Ben: We wanted to be called 'Pappy's Fun Club', but it was taken.

Ha ha. Obviously your career is now making people laugh, but what did you want to be before deciding on this path?

Andy: When Jim grew up he dreamed of being an accountant. We are pleased to announce that he is well on his way to achieving this dream... he has memorised all of the numbers up to 3628!

Jim: Ben wanted to build a Death Star.

Els: Andy's ambition was always to eat his height (5'9") in Subway sandwiches (meatball, no salad, extra ranch dressing). He achieved his ambition at breakfast time on his eighteenth birthday... and again at lunch.
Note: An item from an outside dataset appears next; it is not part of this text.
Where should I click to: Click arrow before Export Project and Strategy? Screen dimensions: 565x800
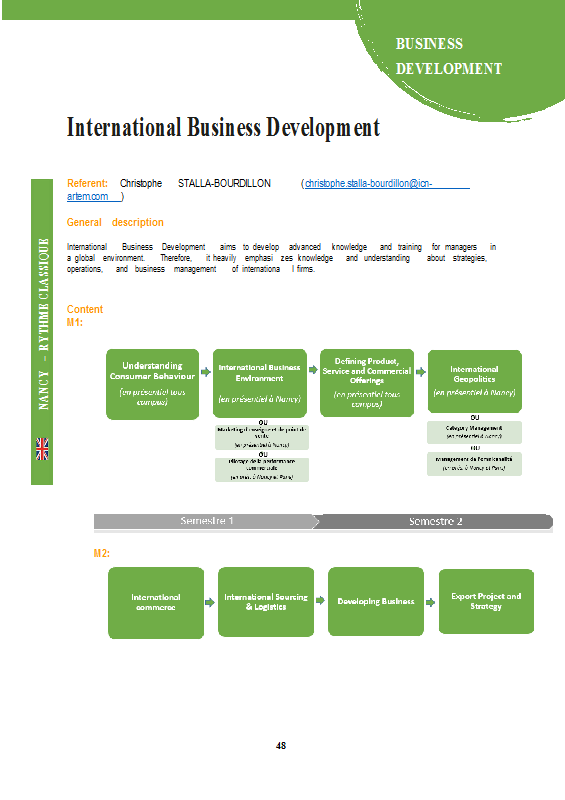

Ben: Elliott wanted to be a frog.

Idiots of Ants. Image shows from L to R: James Wrighton, Andrew Spiers, Elliott Tiney, Benjamin Wilson

Was the 'career plan' to become a sketch group? What was the transition like when that did start to happen?

Els: No careers advisor would recommend this. What we do is essentially full time mucking about.
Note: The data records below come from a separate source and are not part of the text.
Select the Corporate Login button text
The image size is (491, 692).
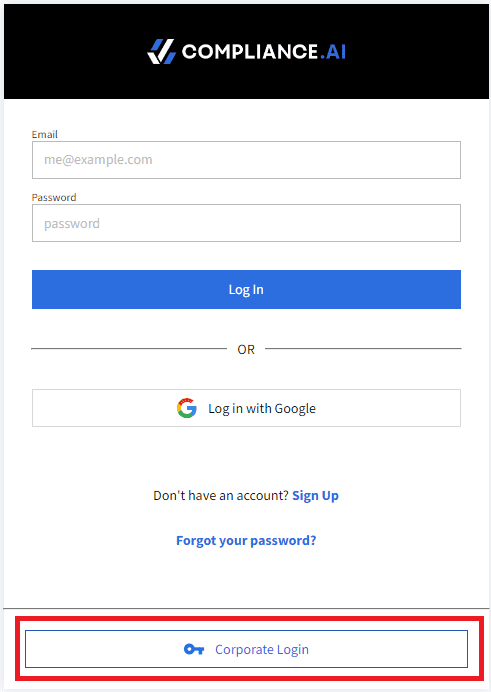262,650
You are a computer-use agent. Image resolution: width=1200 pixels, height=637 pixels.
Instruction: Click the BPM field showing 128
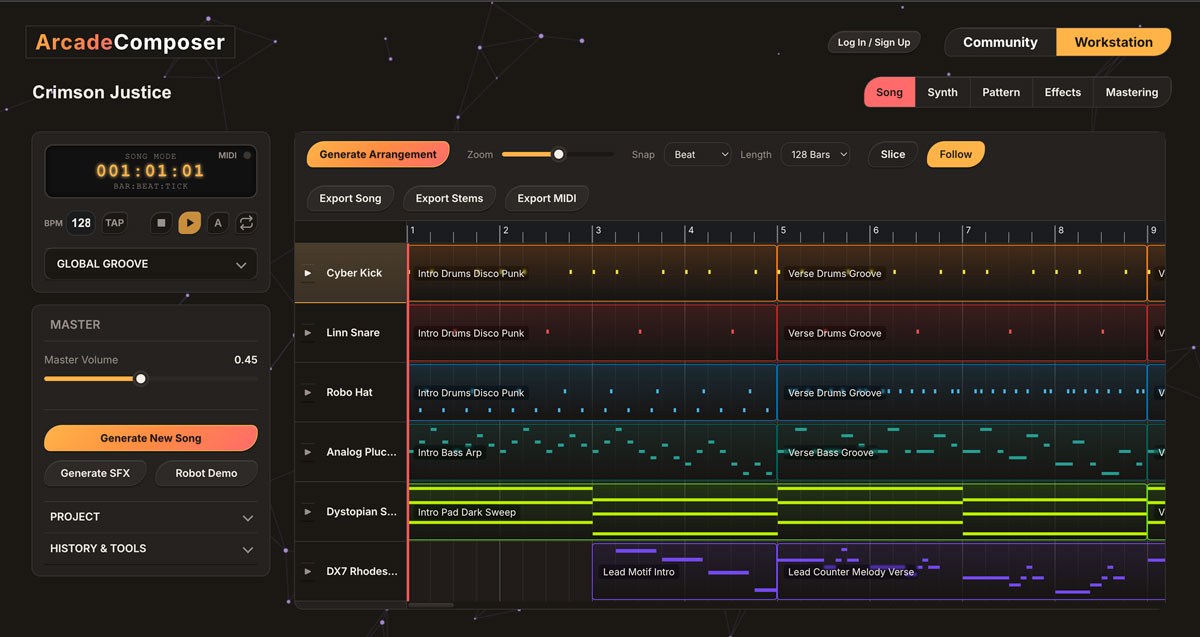click(x=81, y=223)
Jim: We all had two or three years between uni and Idiots.

Ben: In those years we were full time professional failed actors... Which basically meant that we were successful waiters.

Andy: I was a successful actor. I was desperately trying to get into waitering, but I was acting to pay the bills.

Talking of making a living... there's four of you. That presumably means that it's harder to become rich, as you're having to cut profit four ways?

Els: It is hard. So please buy a ticket to our Soho Theatre show. My children need shoes.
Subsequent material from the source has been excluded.